• **What is needed**
Could you return every line of the records below that contains the word "taskbar"?

Stored dataset items:
^^^^^^^^

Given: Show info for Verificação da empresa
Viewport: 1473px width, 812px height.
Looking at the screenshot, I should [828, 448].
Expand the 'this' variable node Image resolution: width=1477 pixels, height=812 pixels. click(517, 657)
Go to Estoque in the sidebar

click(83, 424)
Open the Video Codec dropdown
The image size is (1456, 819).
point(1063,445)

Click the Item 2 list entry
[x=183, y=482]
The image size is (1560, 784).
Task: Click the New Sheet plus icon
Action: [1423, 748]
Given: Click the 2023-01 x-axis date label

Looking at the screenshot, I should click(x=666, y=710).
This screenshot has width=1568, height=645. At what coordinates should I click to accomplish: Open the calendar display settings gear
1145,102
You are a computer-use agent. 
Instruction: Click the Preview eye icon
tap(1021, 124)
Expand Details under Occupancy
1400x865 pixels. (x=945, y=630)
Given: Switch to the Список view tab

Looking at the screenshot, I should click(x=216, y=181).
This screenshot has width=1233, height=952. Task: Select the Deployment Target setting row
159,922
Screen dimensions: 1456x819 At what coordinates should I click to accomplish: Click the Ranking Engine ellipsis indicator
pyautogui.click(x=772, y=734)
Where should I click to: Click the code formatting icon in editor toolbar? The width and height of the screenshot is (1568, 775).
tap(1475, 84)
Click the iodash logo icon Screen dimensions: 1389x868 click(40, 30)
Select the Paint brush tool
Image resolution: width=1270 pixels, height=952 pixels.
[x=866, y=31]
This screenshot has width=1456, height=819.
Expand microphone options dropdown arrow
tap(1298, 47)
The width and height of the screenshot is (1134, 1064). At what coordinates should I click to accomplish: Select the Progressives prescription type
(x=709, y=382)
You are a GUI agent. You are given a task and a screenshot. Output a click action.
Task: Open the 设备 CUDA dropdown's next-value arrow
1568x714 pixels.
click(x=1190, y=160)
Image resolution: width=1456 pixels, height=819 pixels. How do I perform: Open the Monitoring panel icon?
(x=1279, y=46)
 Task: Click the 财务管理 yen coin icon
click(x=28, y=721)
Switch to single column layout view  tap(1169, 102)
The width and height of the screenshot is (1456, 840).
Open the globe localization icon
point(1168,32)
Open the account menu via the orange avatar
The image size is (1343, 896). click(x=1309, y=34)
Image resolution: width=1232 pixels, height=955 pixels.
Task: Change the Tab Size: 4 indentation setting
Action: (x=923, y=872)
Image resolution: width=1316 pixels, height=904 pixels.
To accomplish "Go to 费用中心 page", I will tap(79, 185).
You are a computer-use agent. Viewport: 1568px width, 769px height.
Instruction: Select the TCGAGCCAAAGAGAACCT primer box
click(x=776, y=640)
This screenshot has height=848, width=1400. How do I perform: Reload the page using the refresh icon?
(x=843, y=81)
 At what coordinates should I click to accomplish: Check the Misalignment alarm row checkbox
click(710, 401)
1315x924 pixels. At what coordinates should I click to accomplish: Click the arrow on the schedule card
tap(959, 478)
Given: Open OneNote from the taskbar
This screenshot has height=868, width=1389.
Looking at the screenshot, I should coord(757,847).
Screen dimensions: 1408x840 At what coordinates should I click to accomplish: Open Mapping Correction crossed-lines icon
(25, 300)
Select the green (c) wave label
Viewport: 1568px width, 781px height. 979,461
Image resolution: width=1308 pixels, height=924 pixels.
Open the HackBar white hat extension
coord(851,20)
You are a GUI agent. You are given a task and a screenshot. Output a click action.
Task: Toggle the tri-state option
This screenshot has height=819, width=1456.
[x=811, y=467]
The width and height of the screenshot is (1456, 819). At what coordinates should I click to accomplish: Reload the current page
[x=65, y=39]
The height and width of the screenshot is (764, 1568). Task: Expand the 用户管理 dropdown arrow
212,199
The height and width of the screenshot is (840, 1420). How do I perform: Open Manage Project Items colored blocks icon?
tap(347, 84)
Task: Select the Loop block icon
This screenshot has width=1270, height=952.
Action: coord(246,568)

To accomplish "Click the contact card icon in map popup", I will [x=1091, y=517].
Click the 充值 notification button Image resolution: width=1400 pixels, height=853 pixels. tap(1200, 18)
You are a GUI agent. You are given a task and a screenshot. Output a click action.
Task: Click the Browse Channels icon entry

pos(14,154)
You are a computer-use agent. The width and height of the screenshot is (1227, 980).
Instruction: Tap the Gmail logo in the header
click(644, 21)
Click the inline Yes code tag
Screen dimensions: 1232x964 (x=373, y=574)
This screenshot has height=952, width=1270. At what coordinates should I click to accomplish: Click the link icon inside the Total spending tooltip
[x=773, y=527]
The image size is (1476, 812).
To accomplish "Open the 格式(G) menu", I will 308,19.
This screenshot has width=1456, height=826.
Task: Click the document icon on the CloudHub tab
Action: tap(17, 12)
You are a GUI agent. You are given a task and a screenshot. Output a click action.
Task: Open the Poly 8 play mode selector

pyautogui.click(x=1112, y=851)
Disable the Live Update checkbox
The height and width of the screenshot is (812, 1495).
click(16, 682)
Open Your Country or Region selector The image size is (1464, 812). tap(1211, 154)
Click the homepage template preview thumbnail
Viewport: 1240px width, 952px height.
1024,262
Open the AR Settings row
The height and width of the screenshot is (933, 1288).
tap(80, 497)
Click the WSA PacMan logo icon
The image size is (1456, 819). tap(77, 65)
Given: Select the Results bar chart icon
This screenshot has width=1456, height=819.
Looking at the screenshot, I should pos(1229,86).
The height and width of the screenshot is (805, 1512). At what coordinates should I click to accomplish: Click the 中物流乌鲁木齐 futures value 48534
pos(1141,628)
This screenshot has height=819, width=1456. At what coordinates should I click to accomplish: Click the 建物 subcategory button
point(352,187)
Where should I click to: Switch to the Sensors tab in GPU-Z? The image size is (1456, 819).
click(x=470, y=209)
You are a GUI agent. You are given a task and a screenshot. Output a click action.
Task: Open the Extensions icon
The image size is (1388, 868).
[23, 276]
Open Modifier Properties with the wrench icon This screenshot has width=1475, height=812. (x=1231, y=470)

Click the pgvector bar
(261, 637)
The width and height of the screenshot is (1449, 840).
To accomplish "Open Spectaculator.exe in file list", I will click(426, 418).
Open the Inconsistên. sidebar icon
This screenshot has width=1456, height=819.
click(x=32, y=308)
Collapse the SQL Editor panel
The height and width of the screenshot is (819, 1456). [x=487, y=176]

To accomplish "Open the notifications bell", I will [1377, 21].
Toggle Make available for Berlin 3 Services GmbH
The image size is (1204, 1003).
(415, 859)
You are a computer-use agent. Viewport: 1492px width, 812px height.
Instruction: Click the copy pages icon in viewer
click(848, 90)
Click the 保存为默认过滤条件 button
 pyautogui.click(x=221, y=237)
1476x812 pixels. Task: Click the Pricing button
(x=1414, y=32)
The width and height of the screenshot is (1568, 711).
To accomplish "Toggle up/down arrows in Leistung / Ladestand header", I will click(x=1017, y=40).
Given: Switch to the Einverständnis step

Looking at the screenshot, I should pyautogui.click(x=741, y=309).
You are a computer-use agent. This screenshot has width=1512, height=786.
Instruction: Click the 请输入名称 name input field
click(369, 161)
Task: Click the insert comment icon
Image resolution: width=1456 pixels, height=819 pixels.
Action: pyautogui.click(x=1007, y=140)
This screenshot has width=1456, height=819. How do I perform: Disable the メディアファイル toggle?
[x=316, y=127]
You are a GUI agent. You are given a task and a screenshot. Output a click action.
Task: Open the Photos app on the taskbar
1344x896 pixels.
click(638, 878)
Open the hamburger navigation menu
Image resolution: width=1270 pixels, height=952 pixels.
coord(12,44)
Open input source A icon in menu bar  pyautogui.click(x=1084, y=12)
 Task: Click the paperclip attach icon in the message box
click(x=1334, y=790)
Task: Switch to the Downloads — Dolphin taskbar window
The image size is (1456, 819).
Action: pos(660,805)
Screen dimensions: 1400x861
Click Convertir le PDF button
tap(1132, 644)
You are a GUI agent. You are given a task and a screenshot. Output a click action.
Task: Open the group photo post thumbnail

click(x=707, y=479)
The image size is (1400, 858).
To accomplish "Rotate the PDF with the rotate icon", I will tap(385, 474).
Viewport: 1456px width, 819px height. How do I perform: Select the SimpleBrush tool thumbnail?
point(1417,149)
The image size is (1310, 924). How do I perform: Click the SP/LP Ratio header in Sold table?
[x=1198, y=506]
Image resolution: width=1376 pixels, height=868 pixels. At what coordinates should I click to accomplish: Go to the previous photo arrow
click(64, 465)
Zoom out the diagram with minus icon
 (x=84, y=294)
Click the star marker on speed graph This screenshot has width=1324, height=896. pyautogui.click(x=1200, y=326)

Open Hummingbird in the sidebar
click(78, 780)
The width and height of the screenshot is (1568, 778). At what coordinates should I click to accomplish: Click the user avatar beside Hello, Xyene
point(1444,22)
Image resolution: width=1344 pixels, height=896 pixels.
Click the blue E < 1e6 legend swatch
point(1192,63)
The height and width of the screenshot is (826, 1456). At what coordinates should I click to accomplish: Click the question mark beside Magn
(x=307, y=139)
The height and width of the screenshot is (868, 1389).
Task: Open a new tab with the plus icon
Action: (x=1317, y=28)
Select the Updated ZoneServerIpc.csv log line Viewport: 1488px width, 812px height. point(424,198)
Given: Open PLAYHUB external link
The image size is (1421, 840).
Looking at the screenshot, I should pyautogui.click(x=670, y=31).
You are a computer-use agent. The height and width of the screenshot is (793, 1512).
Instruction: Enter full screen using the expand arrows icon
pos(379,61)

^^^^^^^^

• **Finished task**
Given: Open OneNote from the taskbar
Task: Open the Photos app on the taskbar
Task: Switch to the Downloads — Dolphin taskbar window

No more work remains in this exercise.